Deep meta-learning
- Date: May 10, 2021
- Time: 03:00 PM - 04:00 PM (Local Time Germany)
- Speaker: Matthew Botvinick
- Director of Neuroscience Research, Team Lead in AI Research, DeepMind & Honorary Professor, Gatsby Computational Neuroscience Unit, University College London
- Location: Zoom
As applications of
deep learning in AI have grown in scale and sophistication, there is an
emerging aspiration to move beyond systems with narrow expertise toward a more
general form of AI, which can adapt flexibly in a dynamic, open-ended,
multi-task environment.

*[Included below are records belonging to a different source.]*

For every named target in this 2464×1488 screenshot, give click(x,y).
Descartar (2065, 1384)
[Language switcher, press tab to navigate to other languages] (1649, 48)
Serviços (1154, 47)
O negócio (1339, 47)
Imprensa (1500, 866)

As one means toward this end, there has been growing
interest in meta-learning, that is, in systems that 'learn how to learn.' A
number of approaches now exist for building deep learning systems with
meta-learning abilities, which together have opened up a new horizon in deep
learning research. Adding to their interest, these techniques resonate in
several ways with issues in cognitive science and neuroscience. At the same
time, recent work suggests that current techniques for deep meta-learning may
be limited in their ability to uncover shared structure across tasks,
indicating that further innovation may be required. I will present recent
work from our group at DeepMind looking at all of these issues, highlighting both
the promise and potential limitations of deep meta-learning.